Task statement → Below are entries. Reproduce exactly the lines between the line holding "Select the 1D" and the line holding "The image size is (620, 552).", inclusive, and only those.

*** Opening Provided entries ***

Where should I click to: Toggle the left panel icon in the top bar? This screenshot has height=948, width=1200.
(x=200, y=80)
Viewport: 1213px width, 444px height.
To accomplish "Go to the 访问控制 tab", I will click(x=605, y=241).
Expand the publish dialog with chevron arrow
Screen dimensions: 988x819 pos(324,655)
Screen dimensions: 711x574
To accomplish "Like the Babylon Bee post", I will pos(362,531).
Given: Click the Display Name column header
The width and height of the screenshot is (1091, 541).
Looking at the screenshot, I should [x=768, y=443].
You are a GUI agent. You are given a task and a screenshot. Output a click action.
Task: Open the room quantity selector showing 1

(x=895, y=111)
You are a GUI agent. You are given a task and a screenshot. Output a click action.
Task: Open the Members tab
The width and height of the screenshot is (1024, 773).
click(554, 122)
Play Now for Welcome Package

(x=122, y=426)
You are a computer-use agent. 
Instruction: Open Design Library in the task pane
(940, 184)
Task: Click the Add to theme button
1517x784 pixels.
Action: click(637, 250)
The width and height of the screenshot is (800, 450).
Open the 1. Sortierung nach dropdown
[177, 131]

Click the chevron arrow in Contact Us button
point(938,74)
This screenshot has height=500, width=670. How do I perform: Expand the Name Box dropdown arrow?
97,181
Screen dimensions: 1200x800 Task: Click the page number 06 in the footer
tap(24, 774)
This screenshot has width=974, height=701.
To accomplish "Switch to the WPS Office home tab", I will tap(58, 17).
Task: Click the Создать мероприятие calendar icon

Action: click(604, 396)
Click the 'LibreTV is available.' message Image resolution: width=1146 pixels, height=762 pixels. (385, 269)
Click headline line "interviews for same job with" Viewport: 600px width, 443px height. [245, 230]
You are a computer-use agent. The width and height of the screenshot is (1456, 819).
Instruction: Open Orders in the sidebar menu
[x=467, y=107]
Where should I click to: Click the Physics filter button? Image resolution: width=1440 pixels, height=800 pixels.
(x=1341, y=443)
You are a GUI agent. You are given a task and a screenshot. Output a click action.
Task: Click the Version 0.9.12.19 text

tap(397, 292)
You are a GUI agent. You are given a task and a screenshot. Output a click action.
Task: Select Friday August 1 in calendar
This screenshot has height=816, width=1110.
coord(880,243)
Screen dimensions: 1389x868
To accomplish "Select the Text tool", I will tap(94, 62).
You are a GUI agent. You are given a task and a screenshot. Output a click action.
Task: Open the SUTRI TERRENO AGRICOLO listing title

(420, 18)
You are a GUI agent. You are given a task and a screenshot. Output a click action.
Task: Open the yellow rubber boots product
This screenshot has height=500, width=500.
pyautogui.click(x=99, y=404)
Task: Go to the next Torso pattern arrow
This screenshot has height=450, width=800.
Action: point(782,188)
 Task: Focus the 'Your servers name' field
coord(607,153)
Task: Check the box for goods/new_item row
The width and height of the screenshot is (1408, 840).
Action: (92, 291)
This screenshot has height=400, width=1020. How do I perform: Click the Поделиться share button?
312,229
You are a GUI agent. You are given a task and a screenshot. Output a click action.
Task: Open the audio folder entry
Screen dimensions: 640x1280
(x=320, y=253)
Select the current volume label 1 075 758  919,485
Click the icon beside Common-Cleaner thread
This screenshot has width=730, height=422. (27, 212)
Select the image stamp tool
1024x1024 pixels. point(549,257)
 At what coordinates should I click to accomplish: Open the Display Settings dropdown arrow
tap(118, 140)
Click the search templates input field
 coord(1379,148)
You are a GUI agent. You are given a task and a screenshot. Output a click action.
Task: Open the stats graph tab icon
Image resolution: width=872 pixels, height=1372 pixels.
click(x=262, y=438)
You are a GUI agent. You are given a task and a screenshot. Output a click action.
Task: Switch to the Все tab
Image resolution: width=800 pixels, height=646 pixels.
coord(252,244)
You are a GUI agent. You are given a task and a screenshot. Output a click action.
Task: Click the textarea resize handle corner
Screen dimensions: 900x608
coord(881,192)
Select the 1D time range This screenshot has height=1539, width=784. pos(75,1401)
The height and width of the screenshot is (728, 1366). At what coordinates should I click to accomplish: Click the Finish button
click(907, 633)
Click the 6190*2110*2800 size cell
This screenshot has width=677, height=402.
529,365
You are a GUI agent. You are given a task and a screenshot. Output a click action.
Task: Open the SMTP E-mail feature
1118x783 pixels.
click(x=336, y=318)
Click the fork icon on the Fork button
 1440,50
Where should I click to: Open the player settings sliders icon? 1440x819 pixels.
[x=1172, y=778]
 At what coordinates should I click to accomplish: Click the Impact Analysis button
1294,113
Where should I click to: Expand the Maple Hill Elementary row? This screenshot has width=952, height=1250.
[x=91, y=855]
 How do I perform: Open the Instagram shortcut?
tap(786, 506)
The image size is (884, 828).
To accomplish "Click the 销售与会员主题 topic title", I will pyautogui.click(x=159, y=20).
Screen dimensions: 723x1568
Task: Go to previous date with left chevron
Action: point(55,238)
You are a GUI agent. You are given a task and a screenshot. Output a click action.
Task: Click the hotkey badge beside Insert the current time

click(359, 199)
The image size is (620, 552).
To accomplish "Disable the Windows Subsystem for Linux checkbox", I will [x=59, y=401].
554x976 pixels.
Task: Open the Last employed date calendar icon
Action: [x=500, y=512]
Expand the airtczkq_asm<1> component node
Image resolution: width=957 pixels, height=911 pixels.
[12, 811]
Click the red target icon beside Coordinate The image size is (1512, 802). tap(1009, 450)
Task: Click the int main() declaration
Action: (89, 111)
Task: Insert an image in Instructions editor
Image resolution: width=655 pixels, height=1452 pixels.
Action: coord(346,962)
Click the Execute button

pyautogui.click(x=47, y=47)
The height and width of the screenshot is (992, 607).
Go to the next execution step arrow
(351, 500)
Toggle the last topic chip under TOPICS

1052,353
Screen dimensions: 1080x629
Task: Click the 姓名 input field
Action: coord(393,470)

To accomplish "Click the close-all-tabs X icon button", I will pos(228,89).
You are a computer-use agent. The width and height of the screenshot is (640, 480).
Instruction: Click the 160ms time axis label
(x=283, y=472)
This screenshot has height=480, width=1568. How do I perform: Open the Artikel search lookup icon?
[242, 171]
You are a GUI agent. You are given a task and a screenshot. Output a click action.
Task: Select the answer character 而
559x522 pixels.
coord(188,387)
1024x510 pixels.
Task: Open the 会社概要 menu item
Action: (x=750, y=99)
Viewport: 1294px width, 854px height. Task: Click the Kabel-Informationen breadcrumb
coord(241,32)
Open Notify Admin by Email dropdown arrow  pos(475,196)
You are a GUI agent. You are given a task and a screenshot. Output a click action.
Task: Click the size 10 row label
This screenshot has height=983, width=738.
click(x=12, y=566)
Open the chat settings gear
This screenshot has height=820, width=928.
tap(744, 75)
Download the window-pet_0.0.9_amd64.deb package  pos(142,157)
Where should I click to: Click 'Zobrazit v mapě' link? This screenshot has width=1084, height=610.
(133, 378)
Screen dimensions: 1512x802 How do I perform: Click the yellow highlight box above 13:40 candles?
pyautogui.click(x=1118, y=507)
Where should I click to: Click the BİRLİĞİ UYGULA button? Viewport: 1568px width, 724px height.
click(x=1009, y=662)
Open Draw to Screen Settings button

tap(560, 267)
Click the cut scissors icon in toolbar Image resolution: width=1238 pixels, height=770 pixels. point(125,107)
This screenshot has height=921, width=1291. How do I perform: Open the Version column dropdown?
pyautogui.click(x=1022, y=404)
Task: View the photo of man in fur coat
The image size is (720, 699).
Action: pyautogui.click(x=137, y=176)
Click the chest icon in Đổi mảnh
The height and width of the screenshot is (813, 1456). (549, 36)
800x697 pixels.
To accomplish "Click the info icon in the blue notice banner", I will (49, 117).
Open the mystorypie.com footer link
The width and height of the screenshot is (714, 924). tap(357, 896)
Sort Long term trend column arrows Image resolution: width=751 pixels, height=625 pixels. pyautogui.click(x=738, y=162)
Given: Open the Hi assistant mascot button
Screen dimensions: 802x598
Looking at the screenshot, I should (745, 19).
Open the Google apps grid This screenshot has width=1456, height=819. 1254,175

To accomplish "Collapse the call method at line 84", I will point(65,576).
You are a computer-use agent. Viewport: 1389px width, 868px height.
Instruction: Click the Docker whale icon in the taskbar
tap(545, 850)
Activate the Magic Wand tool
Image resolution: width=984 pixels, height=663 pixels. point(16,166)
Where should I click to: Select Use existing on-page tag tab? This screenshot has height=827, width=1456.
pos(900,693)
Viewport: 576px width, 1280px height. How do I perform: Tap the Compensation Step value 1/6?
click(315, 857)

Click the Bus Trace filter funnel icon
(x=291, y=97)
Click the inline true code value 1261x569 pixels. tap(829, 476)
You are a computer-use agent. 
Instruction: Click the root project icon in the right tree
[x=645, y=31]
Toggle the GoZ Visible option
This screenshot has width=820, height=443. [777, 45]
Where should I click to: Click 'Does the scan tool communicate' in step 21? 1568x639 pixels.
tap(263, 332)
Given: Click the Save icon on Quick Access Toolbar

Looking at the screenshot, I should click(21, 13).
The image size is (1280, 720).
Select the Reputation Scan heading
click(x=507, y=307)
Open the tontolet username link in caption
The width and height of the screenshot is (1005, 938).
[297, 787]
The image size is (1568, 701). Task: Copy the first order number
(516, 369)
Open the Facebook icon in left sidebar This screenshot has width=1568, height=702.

*** Closing Provided entries ***

Answer for this exercise →
Select the 1D time range This screenshot has height=1539, width=784. pos(75,1401)
The height and width of the screenshot is (728, 1366). At what coordinates should I click to accomplish: Click the Finish button
click(907, 633)
Click the 6190*2110*2800 size cell
This screenshot has width=677, height=402.
529,365
You are a GUI agent. You are given a task and a screenshot. Output a click action.
Task: Open the SMTP E-mail feature
1118x783 pixels.
click(x=336, y=318)
Click the fork icon on the Fork button
 1440,50
Where should I click to: Open the player settings sliders icon? 1440x819 pixels.
[x=1172, y=778]
 At what coordinates should I click to accomplish: Click the Impact Analysis button
1294,113
Where should I click to: Expand the Maple Hill Elementary row? This screenshot has width=952, height=1250.
[x=91, y=855]
 How do I perform: Open the Instagram shortcut?
tap(786, 506)
The image size is (884, 828).
To accomplish "Click the 销售与会员主题 topic title", I will pyautogui.click(x=159, y=20).
Screen dimensions: 723x1568
Task: Go to previous date with left chevron
Action: point(55,238)
You are a GUI agent. You are given a task and a screenshot. Output a click action.
Task: Click the hotkey badge beside Insert the current time

click(359, 199)
The image size is (620, 552).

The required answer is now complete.